Acquiring and mastering these skills isn’t easy, even if you enter a highly supportive start-up incubator in Switzerland or Sweden. It probably is even harder if you are a young novice agripreneur in Africa and don’t have access to highly skilled and experienced mentors.
One of our Expert Groups is set to confront this challenge. With support from SIANI, Agripreneurship Alliance partnered with Egerton University (Kenya), Laikipia University (Kenya), Gulu University (Uganda), IITA Youth Agripreneurs Group (Uganda) and IGAD Sheikh Technical Veterinary School (Somaliland) and is developing an innovative learning programme to step up agribusiness in Africa.
The ‘‘Entrepreneurship in Agribusiness” is a blended learning programme based upon an existing course originally developed by the African Management Initiative (AMI).

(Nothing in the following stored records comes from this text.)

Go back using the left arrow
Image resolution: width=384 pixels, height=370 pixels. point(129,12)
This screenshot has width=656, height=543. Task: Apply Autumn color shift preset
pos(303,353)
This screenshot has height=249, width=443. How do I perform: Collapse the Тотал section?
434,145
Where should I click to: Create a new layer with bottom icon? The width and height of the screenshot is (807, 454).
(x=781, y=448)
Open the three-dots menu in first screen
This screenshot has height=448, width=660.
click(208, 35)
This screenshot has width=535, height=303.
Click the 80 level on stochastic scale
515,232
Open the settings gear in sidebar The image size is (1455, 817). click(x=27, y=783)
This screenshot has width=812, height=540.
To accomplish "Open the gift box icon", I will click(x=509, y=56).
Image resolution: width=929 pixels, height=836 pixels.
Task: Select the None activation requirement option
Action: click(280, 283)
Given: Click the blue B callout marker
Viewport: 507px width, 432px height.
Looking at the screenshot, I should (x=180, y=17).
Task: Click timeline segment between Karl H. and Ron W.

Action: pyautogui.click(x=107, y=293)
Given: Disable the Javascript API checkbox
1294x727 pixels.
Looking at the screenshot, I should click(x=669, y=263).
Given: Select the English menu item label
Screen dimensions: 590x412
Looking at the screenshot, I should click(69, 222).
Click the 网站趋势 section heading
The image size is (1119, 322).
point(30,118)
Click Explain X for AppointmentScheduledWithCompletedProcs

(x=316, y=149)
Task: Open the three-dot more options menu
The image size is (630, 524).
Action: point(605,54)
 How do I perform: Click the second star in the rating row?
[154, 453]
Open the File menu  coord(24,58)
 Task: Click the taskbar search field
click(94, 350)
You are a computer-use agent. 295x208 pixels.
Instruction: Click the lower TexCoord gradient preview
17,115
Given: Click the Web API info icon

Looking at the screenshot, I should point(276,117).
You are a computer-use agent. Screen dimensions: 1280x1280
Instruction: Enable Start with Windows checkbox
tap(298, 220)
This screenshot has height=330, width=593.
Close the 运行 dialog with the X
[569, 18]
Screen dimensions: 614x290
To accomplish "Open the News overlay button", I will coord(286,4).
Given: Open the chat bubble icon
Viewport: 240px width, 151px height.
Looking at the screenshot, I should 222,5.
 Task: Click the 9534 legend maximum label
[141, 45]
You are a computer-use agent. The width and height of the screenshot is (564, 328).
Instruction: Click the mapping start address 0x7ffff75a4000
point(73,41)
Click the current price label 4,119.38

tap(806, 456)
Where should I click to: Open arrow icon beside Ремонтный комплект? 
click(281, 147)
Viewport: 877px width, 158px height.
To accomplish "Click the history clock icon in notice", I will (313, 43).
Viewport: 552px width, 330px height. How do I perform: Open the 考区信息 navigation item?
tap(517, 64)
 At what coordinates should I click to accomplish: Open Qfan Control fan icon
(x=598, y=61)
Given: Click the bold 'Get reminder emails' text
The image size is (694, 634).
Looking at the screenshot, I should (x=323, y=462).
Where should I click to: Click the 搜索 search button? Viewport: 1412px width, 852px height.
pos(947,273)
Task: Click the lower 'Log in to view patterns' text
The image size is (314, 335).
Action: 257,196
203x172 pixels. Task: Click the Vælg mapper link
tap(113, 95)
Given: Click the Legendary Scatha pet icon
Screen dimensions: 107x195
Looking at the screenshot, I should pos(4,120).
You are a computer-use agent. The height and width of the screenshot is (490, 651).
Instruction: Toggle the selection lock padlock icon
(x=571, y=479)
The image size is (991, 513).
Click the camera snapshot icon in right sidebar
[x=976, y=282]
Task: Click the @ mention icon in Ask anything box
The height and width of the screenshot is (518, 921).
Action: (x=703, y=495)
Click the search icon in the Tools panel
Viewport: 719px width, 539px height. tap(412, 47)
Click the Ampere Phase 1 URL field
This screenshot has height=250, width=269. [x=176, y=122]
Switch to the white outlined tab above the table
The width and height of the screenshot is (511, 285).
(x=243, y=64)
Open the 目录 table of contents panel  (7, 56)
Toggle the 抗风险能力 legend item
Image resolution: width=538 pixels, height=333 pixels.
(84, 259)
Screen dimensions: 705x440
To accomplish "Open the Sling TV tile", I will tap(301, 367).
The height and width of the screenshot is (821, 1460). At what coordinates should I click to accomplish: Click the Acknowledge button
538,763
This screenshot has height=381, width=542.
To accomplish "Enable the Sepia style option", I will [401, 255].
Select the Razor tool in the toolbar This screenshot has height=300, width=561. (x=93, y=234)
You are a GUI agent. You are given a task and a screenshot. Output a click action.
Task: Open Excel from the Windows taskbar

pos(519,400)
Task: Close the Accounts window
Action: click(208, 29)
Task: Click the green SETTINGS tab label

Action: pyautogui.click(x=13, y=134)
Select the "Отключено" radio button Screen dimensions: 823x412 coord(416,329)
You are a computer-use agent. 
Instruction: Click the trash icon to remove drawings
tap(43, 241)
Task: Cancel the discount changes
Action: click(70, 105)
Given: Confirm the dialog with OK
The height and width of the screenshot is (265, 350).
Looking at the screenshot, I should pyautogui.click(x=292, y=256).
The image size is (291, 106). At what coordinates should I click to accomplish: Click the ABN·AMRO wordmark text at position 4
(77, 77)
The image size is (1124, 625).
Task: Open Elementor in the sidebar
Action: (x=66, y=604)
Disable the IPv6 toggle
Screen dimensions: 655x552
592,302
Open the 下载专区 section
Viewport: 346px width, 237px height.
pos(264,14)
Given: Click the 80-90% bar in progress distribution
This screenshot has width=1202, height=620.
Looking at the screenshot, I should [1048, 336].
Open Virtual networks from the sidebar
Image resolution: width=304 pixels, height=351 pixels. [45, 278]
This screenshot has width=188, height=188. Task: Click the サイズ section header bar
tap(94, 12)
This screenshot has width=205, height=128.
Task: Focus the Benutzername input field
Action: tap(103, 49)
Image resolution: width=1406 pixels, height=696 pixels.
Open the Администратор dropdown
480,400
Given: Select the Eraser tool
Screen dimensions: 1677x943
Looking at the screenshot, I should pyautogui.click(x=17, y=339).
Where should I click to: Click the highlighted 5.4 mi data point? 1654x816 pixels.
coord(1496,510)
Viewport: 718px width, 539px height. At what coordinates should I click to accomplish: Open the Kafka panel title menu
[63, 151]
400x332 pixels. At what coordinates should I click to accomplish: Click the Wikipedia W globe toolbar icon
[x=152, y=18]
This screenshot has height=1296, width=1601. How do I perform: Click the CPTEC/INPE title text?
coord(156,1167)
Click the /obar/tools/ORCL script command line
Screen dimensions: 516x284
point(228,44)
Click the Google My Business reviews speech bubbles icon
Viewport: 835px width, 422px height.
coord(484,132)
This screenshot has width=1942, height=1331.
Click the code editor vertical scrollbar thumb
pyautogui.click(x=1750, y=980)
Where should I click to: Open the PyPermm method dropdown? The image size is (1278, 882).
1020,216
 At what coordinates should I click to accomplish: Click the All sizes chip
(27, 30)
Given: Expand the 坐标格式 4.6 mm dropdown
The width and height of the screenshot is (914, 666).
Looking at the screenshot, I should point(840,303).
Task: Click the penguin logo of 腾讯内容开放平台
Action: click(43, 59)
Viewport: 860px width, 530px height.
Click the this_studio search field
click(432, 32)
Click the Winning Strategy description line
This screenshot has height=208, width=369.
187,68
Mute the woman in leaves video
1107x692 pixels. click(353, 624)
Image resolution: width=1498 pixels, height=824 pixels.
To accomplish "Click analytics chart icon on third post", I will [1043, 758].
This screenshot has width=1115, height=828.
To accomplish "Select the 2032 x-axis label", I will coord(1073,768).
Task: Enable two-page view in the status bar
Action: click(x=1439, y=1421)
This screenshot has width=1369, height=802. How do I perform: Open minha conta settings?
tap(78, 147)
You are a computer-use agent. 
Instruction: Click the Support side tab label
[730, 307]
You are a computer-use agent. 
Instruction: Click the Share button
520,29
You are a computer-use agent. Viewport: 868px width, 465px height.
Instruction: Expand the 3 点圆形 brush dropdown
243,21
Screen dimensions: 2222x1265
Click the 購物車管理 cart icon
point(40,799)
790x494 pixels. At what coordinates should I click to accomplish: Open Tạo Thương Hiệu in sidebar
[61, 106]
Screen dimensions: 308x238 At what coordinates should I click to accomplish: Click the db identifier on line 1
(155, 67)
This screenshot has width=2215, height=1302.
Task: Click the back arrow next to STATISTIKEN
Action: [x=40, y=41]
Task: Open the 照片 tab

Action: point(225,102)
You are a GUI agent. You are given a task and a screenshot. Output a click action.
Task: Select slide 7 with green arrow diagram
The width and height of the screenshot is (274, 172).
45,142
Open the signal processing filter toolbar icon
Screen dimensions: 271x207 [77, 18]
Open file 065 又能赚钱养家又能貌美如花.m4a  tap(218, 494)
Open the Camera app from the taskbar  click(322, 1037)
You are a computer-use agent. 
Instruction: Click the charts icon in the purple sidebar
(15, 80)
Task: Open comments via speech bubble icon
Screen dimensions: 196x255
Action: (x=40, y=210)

The Expert Group has been working closely with AMI to adapt their introduction to entrepreneurship course into the context of the Agri-Food sector and this has involved the development of new case studies, resources and materials.
The resulting course consists of ten group-work sessions, each session lasts three hours. The course can be spread over 10 – 14 weeks and embedded into the work of the facilitating institution. The course takes a budding entrepreneur through the process of developing a high-quality business plan: from identifying problems to creating solutions (the business idea), through analysing the market, identifying their value and supply chains and considering revenues and capital.
This process is achieved through group work and individual learning, encouraging students to practise and hone their communication and presentation skills as well as their critical thinking. At the end of the course, the students will present their completed Business Plans to their peers, providing the opportunity for feedback and review.
The approach combines in-class and online learning. The ‘in-person’ component is achieved through training of trainers, during which a group of educators is trained so that they can pass the knowledge further to students in their locations.
In March 2018, ten amazing people from Somalia, Kenya and Uganda came together to participate in the inaugural ‘Training of Trainers’ course that took place in Nairobi over four days. The trainers were introduced to the course, its online platform and the embedded experiential learning approach to enable them to facilitate the course with their own students. The plan is that 100 students will have completed the course by the end of September 2018.
For many of the course participants, this was the first time they explored ‘experiential’ group work learning. Many immediately realised the special feature of this methodology: this approach provides an opportunity to link classroom theory with real-world experience. Indeed, one professor clearly articulated the strategic linkage between this education initiative and national strategy that seeks to promote competency-based learning.
During the next step 5 participating Universities and the Institute are to recruit their students and begin to facilitate the programme ‘in-house’. During this phase students and facilitators will use the online learning platform to build online communities, access the curricula, tools and resources and support each other through this exciting journey. Each of the implementing partners will also receive real-time support from AMI and the Agripreneurship Alliance which will include an in-person visit, providing for in-depth guidance and advise to facilitators.